## Work required
In the forum post below about learning Phoenix, list every topic the writer wanted the Dave Thomas materials to cover in more depth.

## Source text
-- start --
Can I learn / use Phoenix without fully learning all that Elixir has to offer?

Hey all,

First post! I really fell in love with Elixir and Phoenix, and the community as well.

So here’s my problem: I’m a front end developer by trade. Elixir (Phoenix) will be my first backend language that I’m seriously trying to learn (I’ve tried before with python and php earlier in my career, but quickly lost interest, half because of the api / documentation, and half because once I learned, I didn’t know of anything interesting I wanted to build.

I want to learn Elixir & Phoenix to build websites. So I’m about 100 pages into the Programming Elixir book by Dave Thomas, in addition to 52% into the video Hangman course by Dave Thomas (I started with the course, then tore open the book as I wanted them to go more over data structures, pattern matching, and recursion).

The problem I’m having though, is the same one as always: I’m being confronted with tons of “Enum” methods which I have no chance of ever remember or caring about. I want to just start actually using Phoenix to build a site.
-- end --
## Given material
-- start --
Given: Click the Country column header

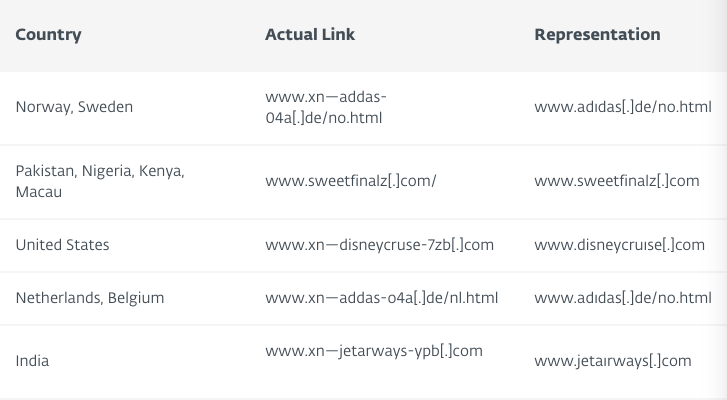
-- end --
## Solved problem
- data structures
- pattern matching
- recursion